**Description of the task**
Repeat the lines below exactly as written, please, from the line with "Image resolution: width=289" to the line with "Given: Select the AZK tab", both lines included, and no others.

**Input for this task**

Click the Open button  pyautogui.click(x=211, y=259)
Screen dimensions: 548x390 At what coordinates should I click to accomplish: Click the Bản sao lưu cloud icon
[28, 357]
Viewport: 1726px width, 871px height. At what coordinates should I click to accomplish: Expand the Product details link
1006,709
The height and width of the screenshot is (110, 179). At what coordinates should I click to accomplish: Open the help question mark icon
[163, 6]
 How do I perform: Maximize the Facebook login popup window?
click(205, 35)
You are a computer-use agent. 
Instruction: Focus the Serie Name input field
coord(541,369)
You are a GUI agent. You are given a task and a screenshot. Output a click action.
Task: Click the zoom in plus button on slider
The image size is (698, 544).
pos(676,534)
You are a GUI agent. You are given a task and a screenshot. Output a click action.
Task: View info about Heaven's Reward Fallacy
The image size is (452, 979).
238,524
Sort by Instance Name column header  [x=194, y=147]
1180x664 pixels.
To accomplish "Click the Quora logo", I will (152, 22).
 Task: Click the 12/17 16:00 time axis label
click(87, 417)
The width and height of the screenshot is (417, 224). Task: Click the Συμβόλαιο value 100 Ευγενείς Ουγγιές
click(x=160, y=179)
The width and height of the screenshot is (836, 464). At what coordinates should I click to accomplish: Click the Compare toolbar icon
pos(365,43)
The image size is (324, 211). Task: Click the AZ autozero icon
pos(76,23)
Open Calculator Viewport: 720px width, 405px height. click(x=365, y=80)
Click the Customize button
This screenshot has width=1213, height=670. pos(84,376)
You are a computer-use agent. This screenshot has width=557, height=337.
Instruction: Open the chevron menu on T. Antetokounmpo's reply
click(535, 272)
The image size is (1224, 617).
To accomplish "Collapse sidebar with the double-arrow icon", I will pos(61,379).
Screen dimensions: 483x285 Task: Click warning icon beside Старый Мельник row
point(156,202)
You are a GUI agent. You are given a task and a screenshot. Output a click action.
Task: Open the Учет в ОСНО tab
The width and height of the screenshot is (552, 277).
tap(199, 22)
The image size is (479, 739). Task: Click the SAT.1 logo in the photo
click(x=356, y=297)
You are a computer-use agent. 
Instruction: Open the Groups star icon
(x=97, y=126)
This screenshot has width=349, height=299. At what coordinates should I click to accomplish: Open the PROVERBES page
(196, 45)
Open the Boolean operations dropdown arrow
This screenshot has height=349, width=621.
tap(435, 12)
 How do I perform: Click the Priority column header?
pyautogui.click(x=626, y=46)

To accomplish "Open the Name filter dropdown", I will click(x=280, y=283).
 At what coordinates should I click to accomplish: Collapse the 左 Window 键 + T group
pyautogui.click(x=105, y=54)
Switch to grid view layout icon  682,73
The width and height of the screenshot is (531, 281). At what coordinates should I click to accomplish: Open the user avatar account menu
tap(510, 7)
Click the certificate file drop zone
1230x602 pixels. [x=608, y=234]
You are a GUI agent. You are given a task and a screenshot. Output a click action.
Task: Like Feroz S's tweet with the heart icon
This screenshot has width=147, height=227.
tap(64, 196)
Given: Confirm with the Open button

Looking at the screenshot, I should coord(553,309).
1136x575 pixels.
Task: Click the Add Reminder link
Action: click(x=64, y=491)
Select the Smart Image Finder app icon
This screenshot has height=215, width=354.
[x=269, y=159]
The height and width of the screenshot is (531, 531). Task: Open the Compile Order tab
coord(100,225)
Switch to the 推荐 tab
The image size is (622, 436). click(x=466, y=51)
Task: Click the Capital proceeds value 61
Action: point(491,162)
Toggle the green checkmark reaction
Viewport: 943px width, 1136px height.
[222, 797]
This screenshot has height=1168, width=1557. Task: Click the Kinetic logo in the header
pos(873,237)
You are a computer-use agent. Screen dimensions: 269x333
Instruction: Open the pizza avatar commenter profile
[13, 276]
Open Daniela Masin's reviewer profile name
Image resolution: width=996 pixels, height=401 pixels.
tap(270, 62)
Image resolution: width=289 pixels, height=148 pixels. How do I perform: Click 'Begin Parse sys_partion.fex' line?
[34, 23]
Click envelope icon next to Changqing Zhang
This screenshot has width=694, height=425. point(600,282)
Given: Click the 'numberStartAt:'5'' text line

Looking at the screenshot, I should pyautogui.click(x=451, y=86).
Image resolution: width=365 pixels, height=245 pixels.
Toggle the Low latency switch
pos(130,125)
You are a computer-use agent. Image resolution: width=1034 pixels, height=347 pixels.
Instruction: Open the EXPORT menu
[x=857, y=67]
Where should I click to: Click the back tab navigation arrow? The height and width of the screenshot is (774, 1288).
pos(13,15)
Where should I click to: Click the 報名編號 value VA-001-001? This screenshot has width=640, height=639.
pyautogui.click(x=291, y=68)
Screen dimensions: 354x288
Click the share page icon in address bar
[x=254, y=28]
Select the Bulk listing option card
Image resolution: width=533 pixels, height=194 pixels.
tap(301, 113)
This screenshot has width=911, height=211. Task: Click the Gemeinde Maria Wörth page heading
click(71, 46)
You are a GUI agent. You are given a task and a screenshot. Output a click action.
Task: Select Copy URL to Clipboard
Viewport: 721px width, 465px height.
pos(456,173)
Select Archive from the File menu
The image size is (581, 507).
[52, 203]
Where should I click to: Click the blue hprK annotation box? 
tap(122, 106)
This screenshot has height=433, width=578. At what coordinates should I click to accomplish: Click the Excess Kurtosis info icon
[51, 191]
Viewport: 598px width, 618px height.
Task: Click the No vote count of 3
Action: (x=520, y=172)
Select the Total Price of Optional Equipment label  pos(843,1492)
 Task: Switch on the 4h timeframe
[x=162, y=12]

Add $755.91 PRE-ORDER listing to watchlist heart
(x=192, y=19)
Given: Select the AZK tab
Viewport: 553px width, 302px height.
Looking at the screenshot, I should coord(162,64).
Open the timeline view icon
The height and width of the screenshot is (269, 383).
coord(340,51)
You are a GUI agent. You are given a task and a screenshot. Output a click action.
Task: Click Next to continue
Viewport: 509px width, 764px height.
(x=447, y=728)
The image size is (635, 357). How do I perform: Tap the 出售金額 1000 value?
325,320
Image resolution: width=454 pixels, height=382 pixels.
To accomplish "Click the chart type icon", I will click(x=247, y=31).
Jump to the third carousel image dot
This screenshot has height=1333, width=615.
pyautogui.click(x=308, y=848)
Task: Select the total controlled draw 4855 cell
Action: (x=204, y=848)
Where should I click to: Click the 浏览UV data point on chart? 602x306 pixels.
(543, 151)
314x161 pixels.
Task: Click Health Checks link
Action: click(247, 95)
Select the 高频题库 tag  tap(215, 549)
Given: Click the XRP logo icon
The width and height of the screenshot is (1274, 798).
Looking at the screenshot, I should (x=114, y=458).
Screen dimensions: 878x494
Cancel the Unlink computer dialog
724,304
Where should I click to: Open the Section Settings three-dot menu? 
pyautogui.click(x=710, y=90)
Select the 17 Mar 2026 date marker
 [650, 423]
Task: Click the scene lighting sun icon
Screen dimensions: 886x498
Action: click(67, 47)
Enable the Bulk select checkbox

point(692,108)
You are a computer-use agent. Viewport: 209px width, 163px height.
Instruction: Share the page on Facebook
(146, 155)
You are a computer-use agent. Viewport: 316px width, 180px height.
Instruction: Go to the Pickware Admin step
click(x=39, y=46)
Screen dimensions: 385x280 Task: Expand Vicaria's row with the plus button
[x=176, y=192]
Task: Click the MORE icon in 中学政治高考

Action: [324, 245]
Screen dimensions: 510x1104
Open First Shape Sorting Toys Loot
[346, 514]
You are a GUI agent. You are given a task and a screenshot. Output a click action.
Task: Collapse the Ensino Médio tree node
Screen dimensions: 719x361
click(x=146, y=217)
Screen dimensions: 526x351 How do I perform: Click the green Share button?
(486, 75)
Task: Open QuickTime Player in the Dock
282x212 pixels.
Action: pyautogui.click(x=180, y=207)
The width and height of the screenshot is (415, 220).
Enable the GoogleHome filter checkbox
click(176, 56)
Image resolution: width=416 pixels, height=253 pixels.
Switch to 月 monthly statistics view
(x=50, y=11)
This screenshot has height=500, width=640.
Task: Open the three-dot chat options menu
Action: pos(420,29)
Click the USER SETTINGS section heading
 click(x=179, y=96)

**Answer area**
Image resolution: width=289 pixels, height=148 pixels. How do I perform: Click 'Begin Parse sys_partion.fex' line?
[34, 23]
Click envelope icon next to Changqing Zhang
This screenshot has width=694, height=425. point(600,282)
Given: Click the 'numberStartAt:'5'' text line

Looking at the screenshot, I should pyautogui.click(x=451, y=86).
Image resolution: width=365 pixels, height=245 pixels.
Toggle the Low latency switch
pos(130,125)
You are a computer-use agent. Image resolution: width=1034 pixels, height=347 pixels.
Instruction: Open the EXPORT menu
[x=857, y=67]
Where should I click to: Click the back tab navigation arrow? The height and width of the screenshot is (774, 1288).
pos(13,15)
Where should I click to: Click the 報名編號 value VA-001-001? This screenshot has width=640, height=639.
pyautogui.click(x=291, y=68)
Screen dimensions: 354x288
Click the share page icon in address bar
[x=254, y=28]
Select the Bulk listing option card
Image resolution: width=533 pixels, height=194 pixels.
tap(301, 113)
This screenshot has width=911, height=211. Task: Click the Gemeinde Maria Wörth page heading
click(71, 46)
You are a GUI agent. You are given a task and a screenshot. Output a click action.
Task: Select Copy URL to Clipboard
Viewport: 721px width, 465px height.
pos(456,173)
Select Archive from the File menu
The image size is (581, 507).
[52, 203]
Where should I click to: Click the blue hprK annotation box? 
tap(122, 106)
This screenshot has height=433, width=578. At what coordinates should I click to accomplish: Click the Excess Kurtosis info icon
[51, 191]
Viewport: 598px width, 618px height.
Task: Click the No vote count of 3
Action: (x=520, y=172)
Select the Total Price of Optional Equipment label  pos(843,1492)
 Task: Switch on the 4h timeframe
[x=162, y=12]

Add $755.91 PRE-ORDER listing to watchlist heart
(x=192, y=19)
Given: Select the AZK tab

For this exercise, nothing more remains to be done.